The drawing shows an airplane moving horizontally with a constant velocity of 115 m/s at an altitude of 1050 m. The direction to the right has been chosen as the +x direction, and upward is the +y direction. The plane releases a "care package" that falls to the ground along a curved trajectory. This situation was analyzed in Example 3. Suppose now that this plane is traveling with a horizontal velocity of +248 m/s. If all other factors remain the same, determine the time required for the package to hit the ground.

Question

The drawing shows an airplane moving horizontally with a constant velocity of 115 m/s at an altitude of 1050 m. The direction to the right has been chosen as the +x direction, and upward is the +y direction. The plane releases a "care package" that falls to the ground along a curved trajectory. This situation was analyzed in Example 3. Suppose now that this plane is traveling with a horizontal velocity of +248 m/s. If all other factors remain the same, determine the time required for the package to hit the ground.

Answer 1

if all other factors are the same, then it will take the same amount of time to hit the ground, since the direction and height are the same. The horizontal speed makes no difference in how fast it falls.

Answer 2

To determine the time required for the package to hit the ground, we need to analyze the vertical motion of the package separately.

Given:
- Initial altitude (y₀) = 1050 m
- Acceleration due to gravity (g) = 9.8 m/s² (downward)

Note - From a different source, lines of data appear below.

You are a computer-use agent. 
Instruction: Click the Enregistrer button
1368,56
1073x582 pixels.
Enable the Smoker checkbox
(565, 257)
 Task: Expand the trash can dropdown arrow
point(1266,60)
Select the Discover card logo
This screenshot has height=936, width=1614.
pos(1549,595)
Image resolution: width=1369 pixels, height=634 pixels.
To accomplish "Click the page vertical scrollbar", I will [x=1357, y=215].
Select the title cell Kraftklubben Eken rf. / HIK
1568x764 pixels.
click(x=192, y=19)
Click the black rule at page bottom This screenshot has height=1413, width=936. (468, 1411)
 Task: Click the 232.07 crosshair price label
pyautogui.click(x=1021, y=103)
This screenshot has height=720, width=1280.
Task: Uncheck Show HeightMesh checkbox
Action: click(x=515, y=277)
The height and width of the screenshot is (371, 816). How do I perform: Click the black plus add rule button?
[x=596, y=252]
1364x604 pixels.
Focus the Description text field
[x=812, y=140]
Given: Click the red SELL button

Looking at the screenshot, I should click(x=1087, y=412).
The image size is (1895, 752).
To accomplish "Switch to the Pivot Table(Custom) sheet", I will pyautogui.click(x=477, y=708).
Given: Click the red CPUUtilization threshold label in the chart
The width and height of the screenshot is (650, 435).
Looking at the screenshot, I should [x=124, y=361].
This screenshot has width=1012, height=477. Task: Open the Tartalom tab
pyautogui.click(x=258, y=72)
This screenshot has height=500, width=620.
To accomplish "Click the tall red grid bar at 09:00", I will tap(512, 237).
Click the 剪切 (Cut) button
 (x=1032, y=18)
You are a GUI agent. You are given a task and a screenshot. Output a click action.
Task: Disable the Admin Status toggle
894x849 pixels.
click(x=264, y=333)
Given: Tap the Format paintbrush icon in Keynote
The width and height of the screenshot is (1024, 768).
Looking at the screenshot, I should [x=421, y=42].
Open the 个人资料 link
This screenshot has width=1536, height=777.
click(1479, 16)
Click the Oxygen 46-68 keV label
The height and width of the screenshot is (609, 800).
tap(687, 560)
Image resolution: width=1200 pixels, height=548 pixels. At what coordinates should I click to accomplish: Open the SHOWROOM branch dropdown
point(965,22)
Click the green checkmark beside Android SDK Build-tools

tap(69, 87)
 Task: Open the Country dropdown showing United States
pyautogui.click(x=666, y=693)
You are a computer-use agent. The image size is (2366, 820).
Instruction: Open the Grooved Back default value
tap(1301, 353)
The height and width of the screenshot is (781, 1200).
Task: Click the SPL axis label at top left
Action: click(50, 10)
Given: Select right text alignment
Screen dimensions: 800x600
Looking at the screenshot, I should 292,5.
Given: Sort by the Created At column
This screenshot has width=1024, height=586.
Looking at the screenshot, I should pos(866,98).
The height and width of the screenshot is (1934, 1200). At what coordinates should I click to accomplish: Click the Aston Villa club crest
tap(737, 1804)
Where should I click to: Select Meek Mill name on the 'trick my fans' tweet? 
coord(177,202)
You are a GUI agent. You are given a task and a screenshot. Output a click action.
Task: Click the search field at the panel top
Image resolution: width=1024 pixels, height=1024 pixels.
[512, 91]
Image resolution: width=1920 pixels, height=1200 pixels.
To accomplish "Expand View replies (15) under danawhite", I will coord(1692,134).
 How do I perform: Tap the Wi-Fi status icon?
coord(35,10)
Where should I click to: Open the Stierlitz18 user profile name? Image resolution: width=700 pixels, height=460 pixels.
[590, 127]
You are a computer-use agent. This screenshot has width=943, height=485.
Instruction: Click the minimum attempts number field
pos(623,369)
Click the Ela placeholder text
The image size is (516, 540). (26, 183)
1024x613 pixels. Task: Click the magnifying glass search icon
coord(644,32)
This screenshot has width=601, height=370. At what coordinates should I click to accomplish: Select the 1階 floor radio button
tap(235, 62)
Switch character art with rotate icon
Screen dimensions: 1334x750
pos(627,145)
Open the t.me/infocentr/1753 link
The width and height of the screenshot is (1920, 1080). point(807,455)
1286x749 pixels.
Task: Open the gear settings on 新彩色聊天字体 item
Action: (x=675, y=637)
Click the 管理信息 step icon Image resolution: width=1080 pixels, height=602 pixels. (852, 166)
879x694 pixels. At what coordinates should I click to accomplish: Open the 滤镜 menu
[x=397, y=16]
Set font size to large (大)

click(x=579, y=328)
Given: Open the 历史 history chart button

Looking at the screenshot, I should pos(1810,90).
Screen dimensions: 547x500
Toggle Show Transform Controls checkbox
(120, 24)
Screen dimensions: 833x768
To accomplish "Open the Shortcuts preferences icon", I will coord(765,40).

We can use the equation of motion for vertical motion:

y = y₀ + v₀y*t + (1/2)*a*t²

Since the initial velocity in the vertical direction (v₀y) is 0 (the package is released from rest), the equation simplifies to:

y = y₀ + (1/2)*a*t²

Substituting the values:
y = 1050 m
a = -9.8 m/s² (negative because it is downward)
t = time (unknown)

We are looking for the time when the package hits the ground, which means y = 0.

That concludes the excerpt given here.